# Challenge
Copy the material from its first line through the line containing "[x=904, y=33]", replacing "Repositories" with "Branches" and leaving everything else unchanged.

# Data extract
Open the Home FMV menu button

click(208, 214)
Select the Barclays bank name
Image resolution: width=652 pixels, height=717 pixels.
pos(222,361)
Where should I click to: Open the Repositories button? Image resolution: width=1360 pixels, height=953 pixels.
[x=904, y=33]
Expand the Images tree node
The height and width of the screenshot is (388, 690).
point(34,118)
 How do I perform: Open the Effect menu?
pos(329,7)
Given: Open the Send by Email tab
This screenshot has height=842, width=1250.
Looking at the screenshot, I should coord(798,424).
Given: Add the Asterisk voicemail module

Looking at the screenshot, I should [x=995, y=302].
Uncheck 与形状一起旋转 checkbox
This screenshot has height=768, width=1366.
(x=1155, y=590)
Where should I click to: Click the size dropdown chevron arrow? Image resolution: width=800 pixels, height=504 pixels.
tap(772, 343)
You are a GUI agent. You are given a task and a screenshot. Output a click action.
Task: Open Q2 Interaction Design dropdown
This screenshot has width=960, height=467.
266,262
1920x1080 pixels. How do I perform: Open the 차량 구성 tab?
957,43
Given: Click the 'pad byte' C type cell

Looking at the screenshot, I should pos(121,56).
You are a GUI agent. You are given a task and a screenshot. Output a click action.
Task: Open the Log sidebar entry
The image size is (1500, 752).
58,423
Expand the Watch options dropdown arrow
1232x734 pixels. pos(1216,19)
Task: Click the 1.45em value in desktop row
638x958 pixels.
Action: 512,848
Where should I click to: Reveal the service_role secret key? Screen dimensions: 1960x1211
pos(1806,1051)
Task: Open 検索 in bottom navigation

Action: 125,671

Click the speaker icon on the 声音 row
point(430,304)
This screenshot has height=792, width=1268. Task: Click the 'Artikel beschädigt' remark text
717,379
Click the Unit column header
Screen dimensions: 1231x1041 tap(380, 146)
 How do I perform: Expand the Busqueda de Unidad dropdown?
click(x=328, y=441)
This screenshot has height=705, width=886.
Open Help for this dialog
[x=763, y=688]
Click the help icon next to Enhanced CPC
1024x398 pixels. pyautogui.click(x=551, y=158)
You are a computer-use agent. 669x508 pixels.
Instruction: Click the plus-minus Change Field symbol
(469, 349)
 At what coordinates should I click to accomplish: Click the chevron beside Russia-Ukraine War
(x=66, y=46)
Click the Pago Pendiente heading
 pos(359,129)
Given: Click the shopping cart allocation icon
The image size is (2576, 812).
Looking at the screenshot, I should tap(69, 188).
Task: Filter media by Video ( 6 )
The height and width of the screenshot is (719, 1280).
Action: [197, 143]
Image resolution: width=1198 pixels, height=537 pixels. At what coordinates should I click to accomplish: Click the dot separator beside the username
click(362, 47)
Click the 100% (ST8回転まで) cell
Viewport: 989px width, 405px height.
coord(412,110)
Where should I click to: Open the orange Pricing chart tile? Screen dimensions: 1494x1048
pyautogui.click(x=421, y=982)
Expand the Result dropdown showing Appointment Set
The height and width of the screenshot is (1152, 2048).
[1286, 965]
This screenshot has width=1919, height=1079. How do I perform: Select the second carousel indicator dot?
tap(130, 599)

# Answer to the problem
Open the Home FMV menu button

click(208, 214)
Select the Barclays bank name
Image resolution: width=652 pixels, height=717 pixels.
pos(222,361)
Where should I click to: Open the Branches button? Image resolution: width=1360 pixels, height=953 pixels.
[x=904, y=33]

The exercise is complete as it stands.